**Exercise passage:**
A man prepares to ride a motorcycle close to a fire raging at the Zarba oil facility in al-Qahtaniyah in northeastern Syria close to the Turkish border on October 5, 2023. Turkish strikes on October 5 on the Kurdish-controlled region of Hasakeh in northeastern Syria hit a car, killing two people, the Syrian Observatory for Human Rights said, after Ankara had threatened raids in retaliation for a bomb attack. In another strike, "Turkish drones targeted a factory north of Hasakeh, injuring three workers", said Farhad Shami, the spokesman for the Kurdish-led Syrian Democratic Forces (SDF). (Photo by Delil SOULEIMAN / AFP)

Recent Turkish airstrikes in northeastern Syria in response to a suicide bombing in Ankara on Sunday for which the Kurdistan Workers’ Party (PKK) claimed responsibility and the rhetoric surrounding them have drawn sharp criticism, with critics slamming the Turkish government’s threats to target infrastructure in Iraq and Syria.

Turkish police shot dead one of the assailants, while the other died in a suicide blast outside Turkey’s interior ministry.

Turkish Foreign Minister Hakan Fidan said on Wednesday that two suspected Kurdish militants who died while staging the attack in Ankara had been trained in Syria and that Turkey reserved the right to strike a broader range of Kurdish targets in both Syria and Iraq in retaliation for Sunday’s attack.

“From now on, all infrastructure, large facilities and energy facilities belonging to [armed Kurdish groups] in Iraq and Syria are legitimate targets for our security forces,” Fidan said.

Syria’s north is controlled by the Kurdish-led, US-backed Syrian Democratic Forces (SDF), spearheaded by the People’s Protection Units (YPG).

The YPG is viewed by Ankara as an offshoot of the outlawed PKK and thus a terrorist organization.

Mazloum Abdi, the general commander of the Syrian Democratic Forces (SDF), refuted Turkey’s claims that the attackers in the Ankara bombing came from northeastern Syria. Abdi posted on X that Turkey is looking for pretexts to legitimize its ongoing attacks on the region and to engage in new military aggression.

Turkish strikes Thursday on military and infrastructure targets in Kurdish-held northeastern Syria killed at least nine people, according to a Kurdish official.

The US Department of State has expressed concern over the escalating situation. On Wednesday Vedant Patel, principal deputy spokesperson for the Department of State, emphasized the importance of implementing the 2019 ceasefires amid fresh threats from Turkey.

Ankara launched the Operation Peace Spring offensive in 2019, targeting the YPG along the Turkish-Syrian border. The YPG played a crucial role in the coalition task force set up to defeat ISIL. Turkey has established direct control over swaths of land in northern Syria through successive offensives against the YPG since 2018.

**Tasks and exercises:**
a. From the article on Turkish strikes in Syria, extract the part starting at "Mazloum Abdi, the" and ending at "threats from Turkey.".
b. In the article on Turkish strikes in Syria, who is named as the general commander of the Syrian Democratic Forces?
c. Turn the paragraph of the article on Turkish strikes in Syria that opens with "Ankara launched the Operation Peace Spring offensive" into a short list that keeps its main facts.
The material has nothing to do with the article on Turkish strikes in Syria.

**Input data:**
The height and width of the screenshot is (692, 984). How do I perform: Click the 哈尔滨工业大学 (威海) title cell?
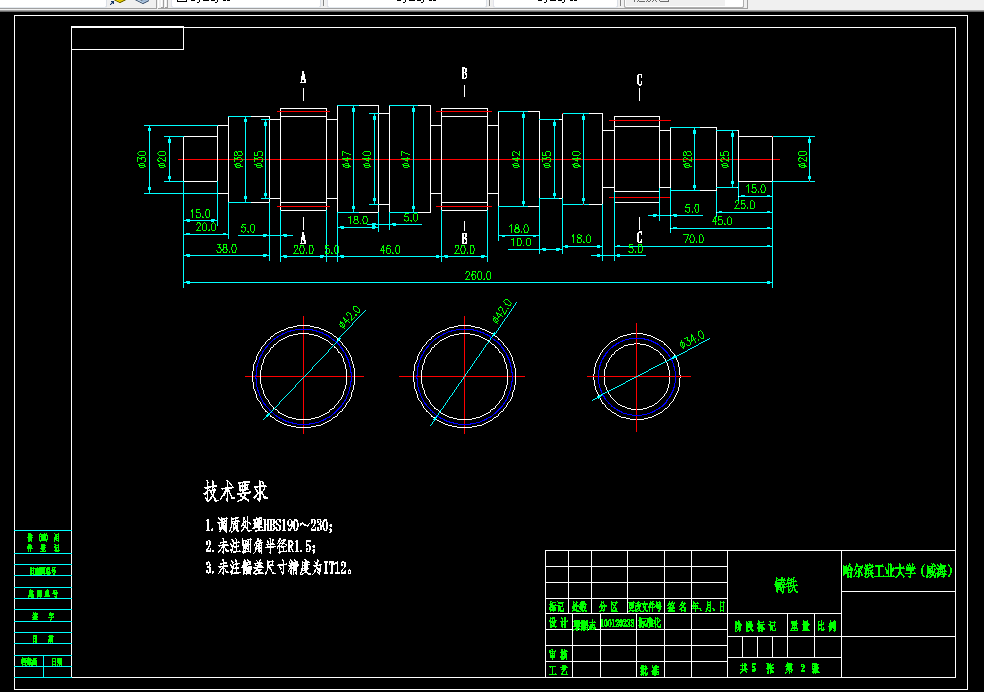click(x=898, y=571)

**Answers by item number:**
a.
Mazloum Abdi, the general commander of the Syrian Democratic Forces (SDF), refuted Turkey’s claims that the attackers in the Ankara bombing came from northeastern Syria. Abdi posted on X that Turkey is looking for pretexts to legitimize its ongoing attacks on the region and to engage in new military aggression.

Turkish strikes Thursday on military and infrastructure targets in Kurdish-held northeastern Syria killed at least nine people, according to a Kurdish official.

The US Department of State has expressed concern over the escalating situation. On Wednesday Vedant Patel, principal deputy spokesperson for the Department of State, emphasized the importance of implementing the 2019 ceasefires amid fresh threats from Turkey.

b. Mazloum Abdi.

c.
- In 2019, Ankara launched the Operation Peace Spring offensive against the YPG along the Turkish-Syrian border.
- The YPG played a crucial role in the coalition task force set up to defeat ISIL.
- Since 2018, Turkey has taken direct control of large areas of northern Syria through successive offensives against the YPG.